### Provided data ###
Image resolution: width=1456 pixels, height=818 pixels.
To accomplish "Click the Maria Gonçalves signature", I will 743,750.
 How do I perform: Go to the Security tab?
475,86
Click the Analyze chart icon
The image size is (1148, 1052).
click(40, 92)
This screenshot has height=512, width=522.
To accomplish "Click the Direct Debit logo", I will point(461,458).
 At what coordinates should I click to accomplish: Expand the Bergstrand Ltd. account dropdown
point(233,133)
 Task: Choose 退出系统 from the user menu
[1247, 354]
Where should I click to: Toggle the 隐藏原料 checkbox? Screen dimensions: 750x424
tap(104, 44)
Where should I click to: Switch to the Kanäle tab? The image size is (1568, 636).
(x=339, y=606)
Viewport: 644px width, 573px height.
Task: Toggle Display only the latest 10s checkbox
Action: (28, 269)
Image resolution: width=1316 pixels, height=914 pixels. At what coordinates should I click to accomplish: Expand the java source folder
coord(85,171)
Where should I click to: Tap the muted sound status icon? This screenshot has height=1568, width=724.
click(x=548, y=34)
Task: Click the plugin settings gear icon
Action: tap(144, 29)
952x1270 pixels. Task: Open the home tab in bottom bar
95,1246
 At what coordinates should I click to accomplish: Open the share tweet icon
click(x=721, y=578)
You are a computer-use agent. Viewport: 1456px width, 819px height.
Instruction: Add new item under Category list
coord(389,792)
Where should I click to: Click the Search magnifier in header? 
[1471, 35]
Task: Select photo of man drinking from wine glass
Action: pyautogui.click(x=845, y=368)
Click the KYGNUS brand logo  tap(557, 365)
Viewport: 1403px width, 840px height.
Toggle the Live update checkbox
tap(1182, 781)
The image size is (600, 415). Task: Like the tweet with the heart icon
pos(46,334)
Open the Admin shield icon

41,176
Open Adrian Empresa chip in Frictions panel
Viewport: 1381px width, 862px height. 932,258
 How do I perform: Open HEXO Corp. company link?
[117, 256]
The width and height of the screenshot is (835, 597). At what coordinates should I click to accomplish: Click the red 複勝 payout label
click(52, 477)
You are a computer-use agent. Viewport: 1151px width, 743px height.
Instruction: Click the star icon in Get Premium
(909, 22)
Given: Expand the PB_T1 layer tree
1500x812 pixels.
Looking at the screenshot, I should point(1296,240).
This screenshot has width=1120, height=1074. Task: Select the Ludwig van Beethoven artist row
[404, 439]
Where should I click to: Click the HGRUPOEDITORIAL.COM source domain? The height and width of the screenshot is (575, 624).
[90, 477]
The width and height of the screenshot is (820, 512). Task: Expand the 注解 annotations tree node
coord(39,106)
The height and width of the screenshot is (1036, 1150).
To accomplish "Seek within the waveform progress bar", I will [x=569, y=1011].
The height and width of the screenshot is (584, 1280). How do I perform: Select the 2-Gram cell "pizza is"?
###
What the exercise asks>
Please output all of the entries above verbatim, line for line.

Exercise output>
Image resolution: width=1456 pixels, height=818 pixels.
To accomplish "Click the Maria Gonçalves signature", I will 743,750.
 How do I perform: Go to the Security tab?
475,86
Click the Analyze chart icon
The image size is (1148, 1052).
click(40, 92)
This screenshot has height=512, width=522.
To accomplish "Click the Direct Debit logo", I will point(461,458).
 At what coordinates should I click to accomplish: Expand the Bergstrand Ltd. account dropdown
point(233,133)
 Task: Choose 退出系统 from the user menu
[1247, 354]
Where should I click to: Toggle the 隐藏原料 checkbox? Screen dimensions: 750x424
tap(104, 44)
Where should I click to: Switch to the Kanäle tab? The image size is (1568, 636).
(x=339, y=606)
Viewport: 644px width, 573px height.
Task: Toggle Display only the latest 10s checkbox
Action: (28, 269)
Image resolution: width=1316 pixels, height=914 pixels. At what coordinates should I click to accomplish: Expand the java source folder
coord(85,171)
Where should I click to: Tap the muted sound status icon? This screenshot has height=1568, width=724.
click(x=548, y=34)
Task: Click the plugin settings gear icon
Action: tap(144, 29)
952x1270 pixels. Task: Open the home tab in bottom bar
95,1246
 At what coordinates should I click to accomplish: Open the share tweet icon
click(x=721, y=578)
You are a computer-use agent. Viewport: 1456px width, 819px height.
Instruction: Add new item under Category list
coord(389,792)
Where should I click to: Click the Search magnifier in header? 
[1471, 35]
Task: Select photo of man drinking from wine glass
Action: pyautogui.click(x=845, y=368)
Click the KYGNUS brand logo  tap(557, 365)
Viewport: 1403px width, 840px height.
Toggle the Live update checkbox
tap(1182, 781)
The image size is (600, 415). Task: Like the tweet with the heart icon
pos(46,334)
Open the Admin shield icon

41,176
Open Adrian Empresa chip in Frictions panel
Viewport: 1381px width, 862px height. 932,258
 How do I perform: Open HEXO Corp. company link?
[117, 256]
The width and height of the screenshot is (835, 597). At what coordinates should I click to accomplish: Click the red 複勝 payout label
click(52, 477)
You are a computer-use agent. Viewport: 1151px width, 743px height.
Instruction: Click the star icon in Get Premium
(909, 22)
Given: Expand the PB_T1 layer tree
1500x812 pixels.
Looking at the screenshot, I should point(1296,240).
This screenshot has width=1120, height=1074. Task: Select the Ludwig van Beethoven artist row
[404, 439]
Where should I click to: Click the HGRUPOEDITORIAL.COM source domain? The height and width of the screenshot is (575, 624).
[90, 477]
The width and height of the screenshot is (820, 512). Task: Expand the 注解 annotations tree node
coord(39,106)
The height and width of the screenshot is (1036, 1150).
To accomplish "Seek within the waveform progress bar", I will [x=569, y=1011].
The height and width of the screenshot is (584, 1280). How do I perform: Select the 2-Gram cell "pizza is"?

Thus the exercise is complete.